Among them was World Vape Shop, which was shut down in September. Officers returned after it re-opened in January and found illegal vapes and tobacco worth more than £40,000.
Court Cases and Sentencing
Earlier this month, shopworker Many Shahabi Kirimi, 23, pleaded guilty at Newport Crown Court to fraud, trademark, and tobacco regulation offences. The Iranian national, who entered the UK illegally in 2021 and has previous convictions for similar offences, was jailed for two years. Judge Geraint Walters said: 'The sale of counterfeit cigarettes and illegal vapes is becoming a scourge within our communities.'
Yellow Express in Braintree, Essex, was closed down for three months after selling illegal tobacco and vapes to children. A repeat-offender, the Yellow Express shop in Witham, Essex, was ordered to close after Trading Standards carried out 'multiple seizures of illicit tobacco and non-compliant vapes in significant quantities'.
Wider Enforcement Figures
Half of local authorities that replied to the Daily Mail revealed they had issued 1,180 warnings, cautions, or fixed penalty notices to vape shops last year. A total of 433 shops failed under-age vape test purchases, and 98 were prosecuted for illegal vape sales. The true figures are likely to be double that when the authorities that did not respond are taken into account.

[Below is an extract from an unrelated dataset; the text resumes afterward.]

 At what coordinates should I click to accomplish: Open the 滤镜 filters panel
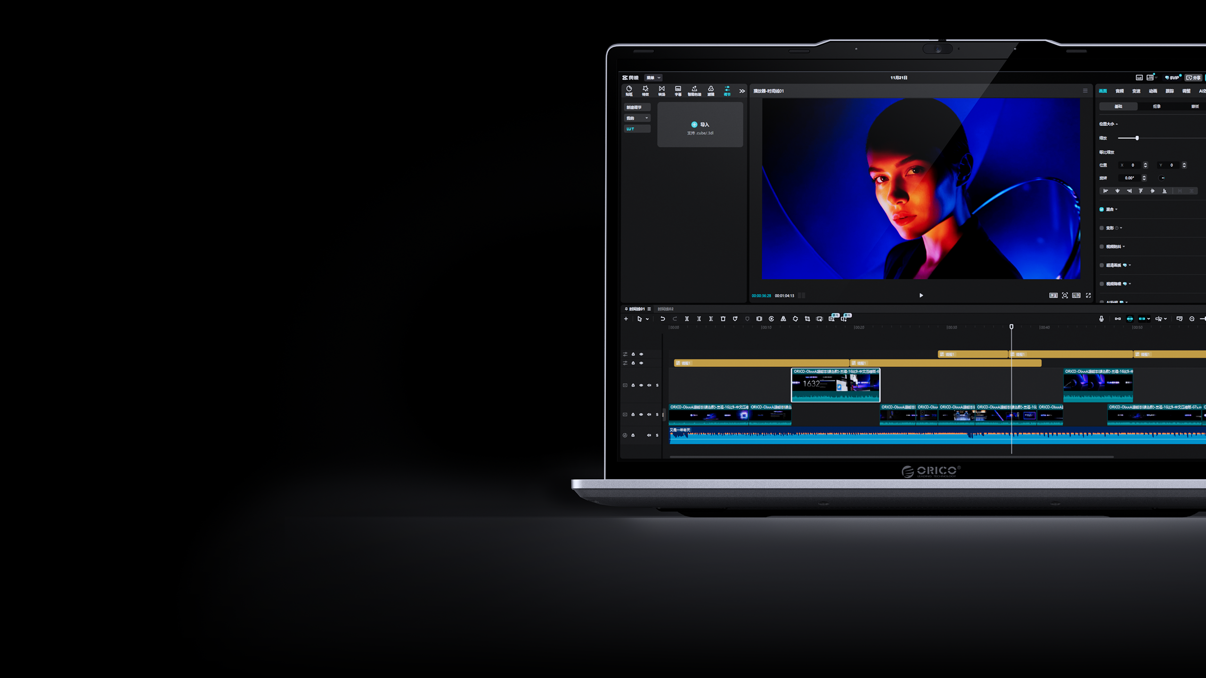pos(710,90)
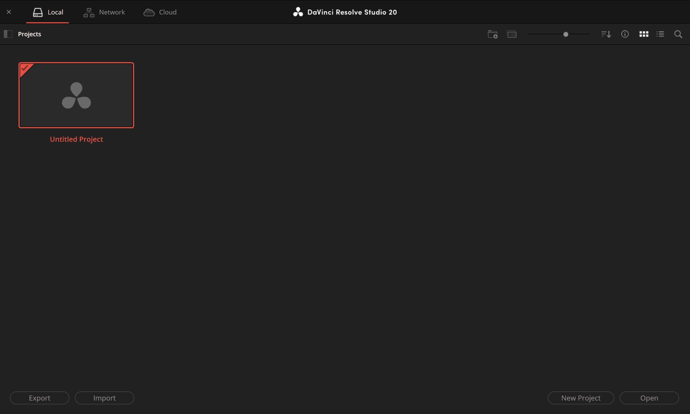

Challenges for Trading Standards
The findings also show the struggles of Trading Standards departments, such as the Dorset watchdog that did not carry out any under-age vape test purchases in 2025. John Herriman, chief executive of the Chartered Trading Standards Institute, has called on the Home Office to urgently review the powers and resources available to Trading Standards officers.